### What the task asks:
Give back exactly the stretch of data below from the line holding "999x475 pixels." through the line holding "Task: Add the left border line", both ends included, and leave the remaining lines out.

[Dataset items]
□ □ □ □ □ □ □
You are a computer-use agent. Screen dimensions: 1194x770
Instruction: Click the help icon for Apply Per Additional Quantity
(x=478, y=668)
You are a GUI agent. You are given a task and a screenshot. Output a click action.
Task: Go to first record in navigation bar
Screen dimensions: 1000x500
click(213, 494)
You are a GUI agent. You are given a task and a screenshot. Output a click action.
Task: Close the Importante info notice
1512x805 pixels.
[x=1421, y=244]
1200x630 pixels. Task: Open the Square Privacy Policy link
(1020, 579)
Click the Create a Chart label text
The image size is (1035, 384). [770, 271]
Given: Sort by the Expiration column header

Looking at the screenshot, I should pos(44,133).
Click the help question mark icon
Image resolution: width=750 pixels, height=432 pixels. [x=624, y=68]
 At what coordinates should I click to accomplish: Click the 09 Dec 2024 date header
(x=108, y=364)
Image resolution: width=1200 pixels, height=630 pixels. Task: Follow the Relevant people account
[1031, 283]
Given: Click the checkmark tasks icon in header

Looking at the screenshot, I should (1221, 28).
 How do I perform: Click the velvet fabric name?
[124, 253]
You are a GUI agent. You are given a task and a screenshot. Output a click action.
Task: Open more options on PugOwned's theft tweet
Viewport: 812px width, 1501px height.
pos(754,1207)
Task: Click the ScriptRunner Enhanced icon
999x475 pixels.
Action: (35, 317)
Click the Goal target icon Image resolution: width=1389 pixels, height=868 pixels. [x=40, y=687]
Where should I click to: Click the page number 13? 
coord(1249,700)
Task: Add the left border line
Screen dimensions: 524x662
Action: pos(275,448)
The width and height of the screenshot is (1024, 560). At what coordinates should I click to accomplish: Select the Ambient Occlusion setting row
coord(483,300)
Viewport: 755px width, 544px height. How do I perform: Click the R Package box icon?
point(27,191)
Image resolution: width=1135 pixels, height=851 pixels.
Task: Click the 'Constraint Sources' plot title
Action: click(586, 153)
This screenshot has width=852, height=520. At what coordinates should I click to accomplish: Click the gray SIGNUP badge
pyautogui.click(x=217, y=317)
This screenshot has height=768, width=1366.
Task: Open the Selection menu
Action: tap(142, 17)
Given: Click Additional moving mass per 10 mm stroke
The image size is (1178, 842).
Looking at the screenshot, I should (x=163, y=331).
□ □ □ □ □ □ □
### Task response:
999x475 pixels.
Action: (35, 317)
Click the Goal target icon Image resolution: width=1389 pixels, height=868 pixels. [x=40, y=687]
Where should I click to: Click the page number 13? 
coord(1249,700)
Task: Add the left border line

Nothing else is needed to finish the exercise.